Superstitions & Traditions
published December 13th, 2013
There’s a good chance that Friday the 13th isn’t the date of choice to tie the knot. In fact many wedding planners probably steer clear of any date involving the No.13 simply because it’s deemed to be “unlucky”. Of course it’s all superstitious nonsense, but weddings have a long history of superstitions and traditions that not many newlyweds are prepared to shake.
Something Old, New, Borrowed, and Blue
The famous rhyme “Something old, something new, something borrowed, something blue, and a silver sixpence in her shoe” appears to have originated in England in 1898 - and shows no signs of getting old. Although the last line “silver sixpence in her shoe” is generally omitted these days. Wearing "something old" represents the bride's past, and "something new" symbolizes the couple's future. The bride is supposed to get her "something borrowed" from someone who is happily married in the hope that some of that person's good fortune rubs off on her. While "Something blue" denotes fidelity and love.
Wearing a Veil
In ancient Rome a bride would wear a veil down the aisle to disguise herself from evil spirits that were jealous of her happiness. They obviously didn’t have novelty glasses and fake noses in ancient Rome.
Seeing Each Other Before The Wedding
Back in the day arranged marriages were all the rage, and people believed that if the couple saw each other before the ceremony it would give them the chance to make a bolt for the door. Of course these days many couples date (and even live together) for many years before tying the knot. So if they want to escape before the ceremony they have ample time in which to do so!
Rain on Your Wedding Day
Alanis Morissette said rain on your wedding day was “ironic”. It’s probably more “unfortunate” than anything. Nobody wants to resemble a drowned rat in their wedding photos. Although in some cultures rain on your wedding day symbolizes fertility and cleansing. So if it rains and your firstborn arrives exactly nine months after your wedding day you’ll know why.
Knives as Wedding Gifts
According to folklore, a knife signifies a broken relationship and is bad luck to give as a wedding gift. Some couples who observe this superstition even give the gift giver a penny, which makes it a purchase and not a gift.
Carrying the Bride Over the Threshold
Back in Medieval Europe (when evil spirits roamed the land) many believed that a bride was extra vulnerable to spirits through the soles of her feet. So to avoid bringing in any evil spirits, the groom carried the bride into their new home. The sudden spate of back problems in men was unrelated.

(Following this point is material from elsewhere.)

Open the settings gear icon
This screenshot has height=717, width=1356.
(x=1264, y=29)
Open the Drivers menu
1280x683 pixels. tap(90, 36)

A Spider On Your Wedding Dress
Apparently English lore dictates that finding an arachnid on your wedding dress is a good omen. Try telling that to the groom when the bride runs out of the church screaming.
Using Your Married Name Before the Wedding
Some think it’s tempting fate for the bride to write out her married name or monogram before she's actually married, and that the wedding is doomed if she does. So practising your new signature is probably a no-no.
Crossing a Nun or Monk's Path
A bride who sees a nun or a monk on the way to her wedding is said to be cursed with a barren life dependent on charity. Now whoever thought that one up clearly has a few issues!
Bells are traditionally chimed at Irish weddings to keep evil spirits away and to ensure a harmonious family life. Again with those pesky evil spirits…
Italian tradition states that smashing up plates and vases will bring good luck, and however many pieces glassware breaks into will symbolize how many years a couple will be happily married. Many others just call it a dreadful waste of crockery.
Crying on Your Wedding Day
It is supposed to be good luck for the bride to cry on her wedding day because it symbolizes that she has shed all her tears and will not have any to shed during her marriage. So go ahead and ball your eyes out. As long as they’re tears of joy you should have a happy marriage.